Sen. Burr's remarkable Jan. 14, 2015 letter to the President demands that copies of the final SSCI report already distributed throughout the Executive Branch "should not be entered into any Executive Branch system of records" and that all copies in the possession of federal agencies should "immediately" be transferred to the SSCI. At best, these demands are based on a simplistic interpretation of the law. At worst, they constitute a demand by a Senator that federal employees unlawfully remove records from agency custody.
Thus far the analysis has focused on Sen. Burr's transparent motivation to help CIA's tenuous litigation position that the copies are not "agency records" under FOIA case law. Sen. Burr's ham-handed demands, however, simultaneously ignore agency legal obligations to preserve, manage, and maintain agency "records" - as separately defined under the federal record keeping laws. That is, even if Sen. Burr and CIA were successful in confusing Judge Boasberg enough to hold that agency copies of the SSCI report are not "agency records" under FOIA, it doesn't necessarily mean that the agencies can lawfully surrender them to the SSCI as Sen. Burr is demanding.
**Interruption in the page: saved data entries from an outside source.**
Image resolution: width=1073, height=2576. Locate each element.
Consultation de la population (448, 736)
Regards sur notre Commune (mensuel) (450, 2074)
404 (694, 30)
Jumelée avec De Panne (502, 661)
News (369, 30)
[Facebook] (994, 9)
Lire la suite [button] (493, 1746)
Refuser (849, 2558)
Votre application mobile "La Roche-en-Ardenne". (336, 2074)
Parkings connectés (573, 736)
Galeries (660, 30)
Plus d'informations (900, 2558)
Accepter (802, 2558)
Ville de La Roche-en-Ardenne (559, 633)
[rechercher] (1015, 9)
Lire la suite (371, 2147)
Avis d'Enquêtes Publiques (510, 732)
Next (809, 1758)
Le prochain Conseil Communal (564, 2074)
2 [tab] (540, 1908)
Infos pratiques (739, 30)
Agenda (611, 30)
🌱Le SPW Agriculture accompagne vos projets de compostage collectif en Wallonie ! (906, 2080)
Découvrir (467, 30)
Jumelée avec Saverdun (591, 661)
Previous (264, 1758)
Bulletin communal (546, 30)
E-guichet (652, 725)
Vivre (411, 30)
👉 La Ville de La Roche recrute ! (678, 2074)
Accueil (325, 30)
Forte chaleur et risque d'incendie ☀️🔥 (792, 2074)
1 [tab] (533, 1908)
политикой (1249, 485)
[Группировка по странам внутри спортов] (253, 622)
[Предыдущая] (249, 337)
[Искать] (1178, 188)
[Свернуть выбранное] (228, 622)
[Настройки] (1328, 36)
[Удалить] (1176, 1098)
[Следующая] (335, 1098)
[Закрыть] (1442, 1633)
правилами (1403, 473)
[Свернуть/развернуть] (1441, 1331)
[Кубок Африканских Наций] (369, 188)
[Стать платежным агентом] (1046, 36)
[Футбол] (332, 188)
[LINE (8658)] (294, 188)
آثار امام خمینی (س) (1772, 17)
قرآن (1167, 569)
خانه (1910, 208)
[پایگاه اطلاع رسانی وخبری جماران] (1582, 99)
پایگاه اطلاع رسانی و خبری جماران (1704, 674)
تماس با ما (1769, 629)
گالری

First, at least some of the agency copies of the SSCI report should already constitute agency "records" under the federal records laws, which are specifically designed to avoid unsophisticated gimmicks such as Sen. Burr's demand that the report "not be entered into any Executive Branch system of records." The broad definition of a "record" includes "all recorded information . . . received by a Federal agency" that is "preserved or appropriate for preservation." NARA regulations define "preserved" to include "storing" and can expressly cover materials not actually in a filing system. "Appropriate for preservation" also includes material that "should be filed . . . even if the materials are not covered by its current filing or maintenance procedures."
Second, under the federal records laws, each and every copy (or partial copy) whether hardcopy or digital within the Executive Branch could potentially be analyzed separately as a record. See, e.g., 36 C.F.R. § 1222.12 ("Record status of copies . . . Multiple copies of the same document and documents containing duplicative information may each have record status").
Third, to the extent that there is uncertainty about whether copies already in agency custody are records under the federal records laws, neither Sen. Burr nor the Senate Parliamentarian nor Judge Boasberg in the FOIA case nor even the President is the final arbiter. Last November, Congress expressly granted binding legal authority to determine whether something is a record to the Archivist of the United States, who perhaps should get his boots on.
Finally, if the copies of the SSCI report are records under the federal records laws, they may not be removed from agency custody, alienated, destroyed, etc. without authority from the Archivist. Doing so without proper authority violates the law and, under some circumstances, can even constitute a criminal act.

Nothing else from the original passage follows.